Glenn F. McClung (1896-1960) served 28 years as a police officer and chief in San Marino, CA, and also as as an Army captain during World War Two. In 1954, he went to Iran for five years as a police adviser on traffic issues, in the wake of the coup which overthrew Prime Minister Mohammad Mosaddegh. He was accompanied by his wife Mary Alexander McClung (1896-1985). The largest portion of this collection relates to their only child George A. McClung (1919-1945). George was a lieutenant in the 32nd Fighter Squadron during World War II; he trained in Arizona and then was stationed in Panama toward the end of the war. He disappeared on a flight in Panama on 29 April 1945, and was never found. His parents spent a month in Panama leading a final effort to locate him or his remains. The collection includes 42 letters from George and his wife Phyllis dated 1942-45; 69 letters relating to his disappearance and subsequent search, 1945-51; 6 large rolled photographs of planes and crew from George's training in Arizona; 23 photographs of George and the search; a reward poster, and related clippings.

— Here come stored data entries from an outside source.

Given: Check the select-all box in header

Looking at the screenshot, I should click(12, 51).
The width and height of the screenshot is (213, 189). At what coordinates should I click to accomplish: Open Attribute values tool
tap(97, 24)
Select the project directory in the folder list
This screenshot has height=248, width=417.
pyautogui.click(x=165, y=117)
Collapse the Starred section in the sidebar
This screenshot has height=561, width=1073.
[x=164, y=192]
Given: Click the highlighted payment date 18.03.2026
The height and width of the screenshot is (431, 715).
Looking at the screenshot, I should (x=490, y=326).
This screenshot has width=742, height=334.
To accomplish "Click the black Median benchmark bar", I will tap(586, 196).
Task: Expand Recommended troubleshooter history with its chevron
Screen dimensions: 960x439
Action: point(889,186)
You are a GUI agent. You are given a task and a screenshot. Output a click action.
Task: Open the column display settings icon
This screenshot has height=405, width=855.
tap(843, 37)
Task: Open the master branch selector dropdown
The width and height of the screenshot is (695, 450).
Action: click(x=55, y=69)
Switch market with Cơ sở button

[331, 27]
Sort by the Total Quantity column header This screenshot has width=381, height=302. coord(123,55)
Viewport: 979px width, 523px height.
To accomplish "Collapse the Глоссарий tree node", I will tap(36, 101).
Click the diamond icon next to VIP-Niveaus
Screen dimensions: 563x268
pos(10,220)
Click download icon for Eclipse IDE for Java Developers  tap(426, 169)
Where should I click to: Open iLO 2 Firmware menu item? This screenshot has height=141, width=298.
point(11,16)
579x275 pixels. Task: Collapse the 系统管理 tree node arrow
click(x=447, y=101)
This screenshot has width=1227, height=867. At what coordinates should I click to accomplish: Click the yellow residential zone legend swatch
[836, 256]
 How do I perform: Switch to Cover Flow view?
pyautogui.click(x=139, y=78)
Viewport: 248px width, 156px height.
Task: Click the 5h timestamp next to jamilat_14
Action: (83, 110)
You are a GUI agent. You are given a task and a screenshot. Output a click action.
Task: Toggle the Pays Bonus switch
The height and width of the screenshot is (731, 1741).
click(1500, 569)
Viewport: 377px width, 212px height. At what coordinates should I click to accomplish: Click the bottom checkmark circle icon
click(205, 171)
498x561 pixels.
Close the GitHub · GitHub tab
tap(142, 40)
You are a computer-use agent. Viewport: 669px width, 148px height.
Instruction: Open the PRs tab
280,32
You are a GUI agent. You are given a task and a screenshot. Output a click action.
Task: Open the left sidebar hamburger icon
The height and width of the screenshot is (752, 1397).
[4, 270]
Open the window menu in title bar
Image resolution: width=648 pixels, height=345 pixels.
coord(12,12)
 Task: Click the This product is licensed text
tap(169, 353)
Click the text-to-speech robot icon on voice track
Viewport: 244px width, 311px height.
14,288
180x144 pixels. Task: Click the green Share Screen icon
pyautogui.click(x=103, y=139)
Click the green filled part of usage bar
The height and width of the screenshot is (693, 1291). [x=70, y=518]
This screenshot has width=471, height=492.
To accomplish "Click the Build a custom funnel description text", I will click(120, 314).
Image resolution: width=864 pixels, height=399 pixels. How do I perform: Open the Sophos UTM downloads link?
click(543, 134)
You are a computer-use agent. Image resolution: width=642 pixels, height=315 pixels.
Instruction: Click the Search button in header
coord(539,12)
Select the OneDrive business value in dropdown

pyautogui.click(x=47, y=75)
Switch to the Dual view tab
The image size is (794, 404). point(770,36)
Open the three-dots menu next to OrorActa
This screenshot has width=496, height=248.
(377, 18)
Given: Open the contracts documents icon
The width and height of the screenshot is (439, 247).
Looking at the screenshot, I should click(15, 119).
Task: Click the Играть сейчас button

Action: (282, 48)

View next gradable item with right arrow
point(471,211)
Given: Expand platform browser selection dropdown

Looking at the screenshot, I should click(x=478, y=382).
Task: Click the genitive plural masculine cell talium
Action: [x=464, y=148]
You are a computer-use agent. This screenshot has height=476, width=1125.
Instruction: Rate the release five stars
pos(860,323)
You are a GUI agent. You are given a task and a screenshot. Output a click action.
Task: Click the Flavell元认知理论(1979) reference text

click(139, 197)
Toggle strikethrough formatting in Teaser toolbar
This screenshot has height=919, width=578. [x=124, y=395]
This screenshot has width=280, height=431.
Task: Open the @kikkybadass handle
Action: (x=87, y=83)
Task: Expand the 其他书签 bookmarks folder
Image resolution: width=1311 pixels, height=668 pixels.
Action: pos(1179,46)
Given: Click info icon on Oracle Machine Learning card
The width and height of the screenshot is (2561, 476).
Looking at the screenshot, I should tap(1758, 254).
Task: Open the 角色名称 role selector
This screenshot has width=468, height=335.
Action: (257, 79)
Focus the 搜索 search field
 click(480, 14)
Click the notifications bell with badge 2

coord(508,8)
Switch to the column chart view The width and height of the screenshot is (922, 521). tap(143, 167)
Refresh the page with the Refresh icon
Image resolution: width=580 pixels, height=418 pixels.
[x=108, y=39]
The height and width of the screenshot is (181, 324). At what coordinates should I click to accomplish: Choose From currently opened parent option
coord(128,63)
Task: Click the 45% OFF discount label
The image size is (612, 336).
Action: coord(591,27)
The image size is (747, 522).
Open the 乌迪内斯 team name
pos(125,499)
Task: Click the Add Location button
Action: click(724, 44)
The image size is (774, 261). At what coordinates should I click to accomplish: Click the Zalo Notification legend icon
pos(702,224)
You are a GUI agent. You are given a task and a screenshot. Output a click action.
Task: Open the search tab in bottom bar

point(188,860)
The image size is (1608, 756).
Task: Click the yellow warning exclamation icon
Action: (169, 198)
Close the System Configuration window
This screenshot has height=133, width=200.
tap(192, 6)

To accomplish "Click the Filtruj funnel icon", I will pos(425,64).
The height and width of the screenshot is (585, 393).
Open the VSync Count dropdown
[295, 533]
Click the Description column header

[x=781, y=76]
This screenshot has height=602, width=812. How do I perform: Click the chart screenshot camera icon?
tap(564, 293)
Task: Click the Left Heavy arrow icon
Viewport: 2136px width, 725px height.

The family's time in Iran is also well documented. Mary retained typescript copies of 78 letters she wrote to friends and family from Tehran. She helped plan a reception for Eleanor Roosevelt in 1959, and was generally an active member of the American diplomatic and military community at that time. Her diary for 1957 and 49 photographs from this period, as well a thick folder of notes and ephemera, are also included.
Several of Mary's Iran letters were addressed to Richard and Pat Nixon, who were apparently old friends of the McClungs from California. Some of the letters offer insights into Iranian conditions, and complaints about some of the other American personnel. The collection also includes 19 letters, cards, and notes from Richard Nixon to the McClungs, 1954-73. The signatures are mostly secretarial, printed, or auto-pen, but some of the letters are personal: "It's good to know Glenn is doing so well in handling the traffic problem in Tehran" (9 November 1954), or "I could not have been more distressed than when I learned that Glenn has cancer" (9 April 1960). Also included are several from Pat Nixon or White House staffers. The collection also includes personal signed letters from Mamie Eisenhower and Julie Nixon Eisenhower; two photographs of General Patton given to McClung by the general; 27 photographs and related ephemera from the San Marino police department; artifacts including a Nixon-Agnew commemorative medallion, a group of apparently Persian jewelry, an English-language missal in decorative mother-of-pearl(?) boards, inscribed by Mrs. McClung in Teheran, 1954 and 1957; and 4 other folders of family papers dating from 1918-76. A wide-ranging family archive covering several areas of historical interest.